What you should do:
Copy out each line of the listing below where the string "icon" appears.

Material provided:
• • • • •
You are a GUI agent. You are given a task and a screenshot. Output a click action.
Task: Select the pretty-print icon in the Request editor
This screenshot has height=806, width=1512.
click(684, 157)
• • • • •
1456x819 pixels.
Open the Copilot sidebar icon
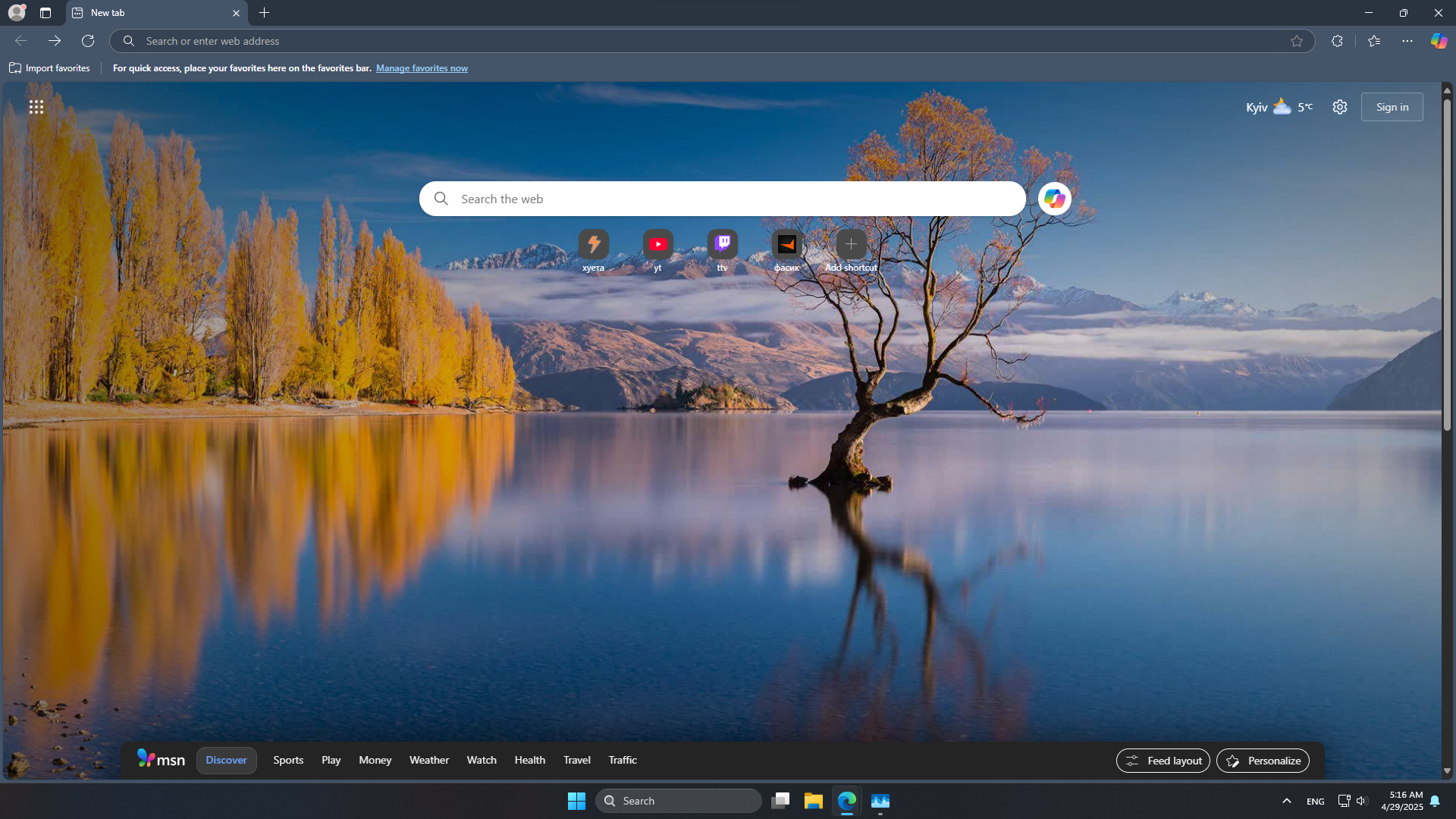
• • • • •
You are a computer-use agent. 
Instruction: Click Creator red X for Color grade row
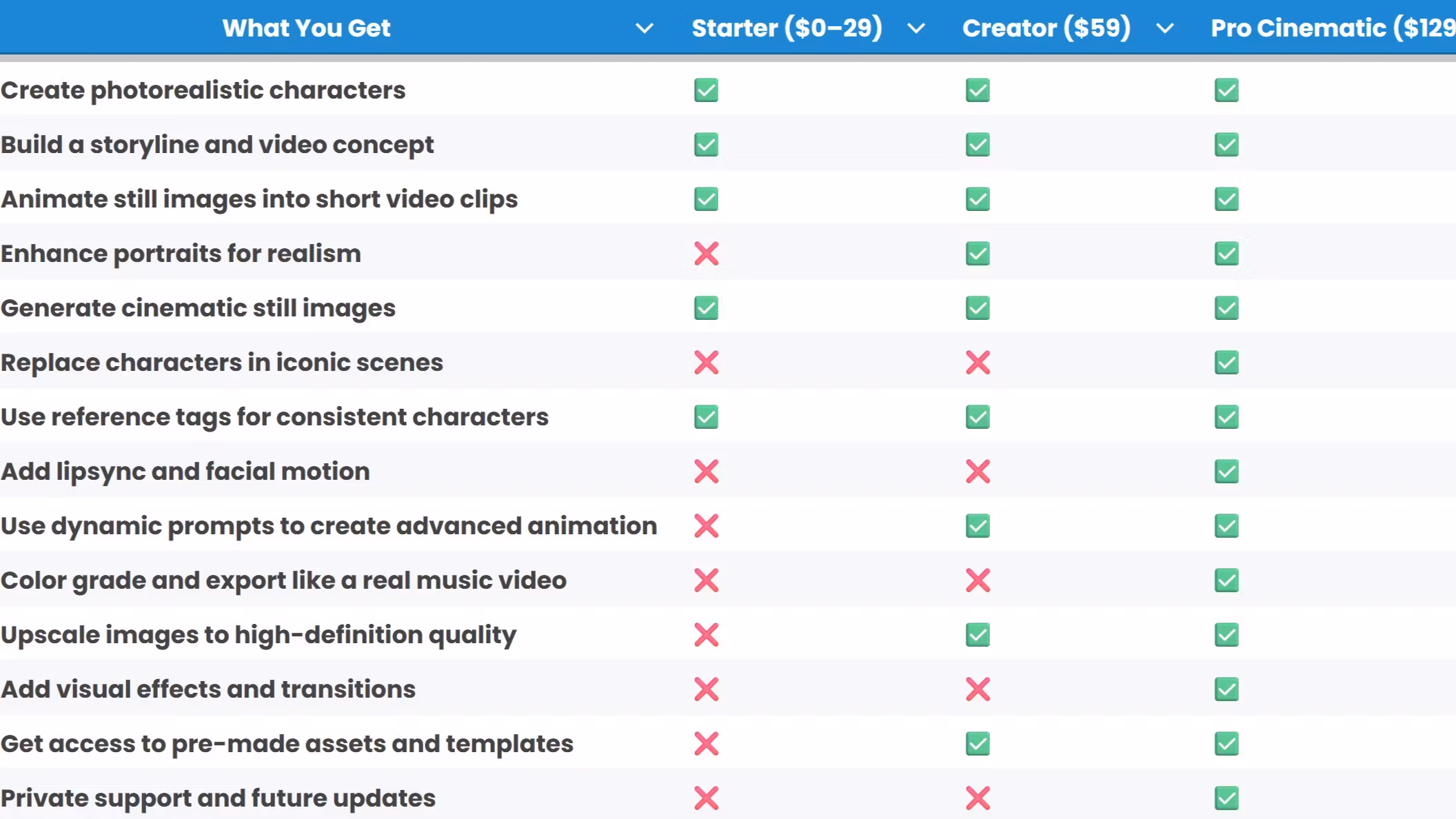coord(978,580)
• • • • •
Task response:
Task: Select the pretty-print icon in the Request editor
Open the Copilot sidebar icon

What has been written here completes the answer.